Afin d’opérationnaliser les actions prioritaires du plan d’actions quinquennal 2014-2018, 24

projets prioritaires ont été élaborées dont 11 fiches pour le développement de l’offre, 5 fiches

pour la promotion touristique et 8 fiches pour la gouvernance du secteur touristique.

– Promotion accrue du tourisme d’affaires et de l’artisanat.

Résultats, autres objectifs et projets du PSE

– Croissance réelle de la contribution totale du tourisme et voyage (transport) au PIB: 5,6% en

2015 ; 6,4% en 2014 ; 4,6% en 2013 contre -1,1% en 2010 et -5,0% en 2009 selon les données

de World Travel and Tourism Council Data, 2015. Même source pour les données suivantes:

– Croissance réelle de la contribution totale du tourisme et voyage (transport) à l’emploi :

3,4% en 2015 ; 4,2% en 2014 ; 2,8% en 2013 contre -2,1% en 2010 et -4,4% en 2009.

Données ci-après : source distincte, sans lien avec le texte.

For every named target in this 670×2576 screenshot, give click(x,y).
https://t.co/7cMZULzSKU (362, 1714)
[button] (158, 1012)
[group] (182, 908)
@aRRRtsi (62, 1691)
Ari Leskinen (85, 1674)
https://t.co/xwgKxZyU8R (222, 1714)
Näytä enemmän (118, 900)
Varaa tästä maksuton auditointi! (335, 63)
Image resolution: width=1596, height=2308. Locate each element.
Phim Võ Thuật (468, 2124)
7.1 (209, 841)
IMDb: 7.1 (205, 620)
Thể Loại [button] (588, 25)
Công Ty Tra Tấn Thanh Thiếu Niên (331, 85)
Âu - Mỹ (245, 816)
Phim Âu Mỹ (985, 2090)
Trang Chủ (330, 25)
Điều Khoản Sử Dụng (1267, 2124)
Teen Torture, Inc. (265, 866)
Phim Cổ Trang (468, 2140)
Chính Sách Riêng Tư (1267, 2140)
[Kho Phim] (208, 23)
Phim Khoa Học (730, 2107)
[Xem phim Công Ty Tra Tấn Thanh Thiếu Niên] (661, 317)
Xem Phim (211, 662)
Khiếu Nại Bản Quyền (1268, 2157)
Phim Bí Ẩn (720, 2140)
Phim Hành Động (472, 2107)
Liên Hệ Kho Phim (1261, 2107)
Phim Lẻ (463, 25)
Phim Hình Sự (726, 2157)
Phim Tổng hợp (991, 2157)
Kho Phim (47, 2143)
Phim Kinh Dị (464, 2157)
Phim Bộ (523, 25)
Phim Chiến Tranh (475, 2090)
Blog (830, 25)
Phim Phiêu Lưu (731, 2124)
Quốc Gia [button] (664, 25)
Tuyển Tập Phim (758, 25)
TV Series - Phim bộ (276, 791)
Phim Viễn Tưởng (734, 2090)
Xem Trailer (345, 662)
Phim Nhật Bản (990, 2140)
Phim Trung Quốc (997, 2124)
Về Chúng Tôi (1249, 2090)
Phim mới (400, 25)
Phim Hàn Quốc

– Croissance réelle des dépenses en tourisme et voyages intérieurs (transports intérieurs) :

3,5% en 2015 ; 5,1% en 2014 ; 2,5% en 2013 contre 0,0% en 2010 et 4,7% en 2009.

– Nombre d’arrivées de touristes internationaux : 1 063 000 en 2013 ; 962 000 en 2012 contre

900 000 en 2010 et 810 000 en 2009.

– Aménagement des sites et renouvellement des produits permettant de réhabiliter et de

requalifier les stations touristiques existantes (Saly, Cap-Skiring, Saint-Louis, Dakar, etc.), de

valoriser les potentiels touristiques encore insuffisamment explorés (Pointe Sarène, Joal,

Mbodiène, Grande Côte, Pays Bassari, Iles du Saloum, Touba, Tivaouane, Kédougou, etc.).

– Objectif de deux millions de visiteurs par an à l’horizon 2018, avec une cible intermédiaire

de 1 500 000 touristes en 2016.

– Création de l’Agence Sénégalaise pour la Promotion du Tourisme en vue de mettre en œuvre

une stratégie ambitieuse en matière de communication, marketing et promotion de la

destination Sénégal.

– Création du Fonds d’Impulsion des Activités Touristiques.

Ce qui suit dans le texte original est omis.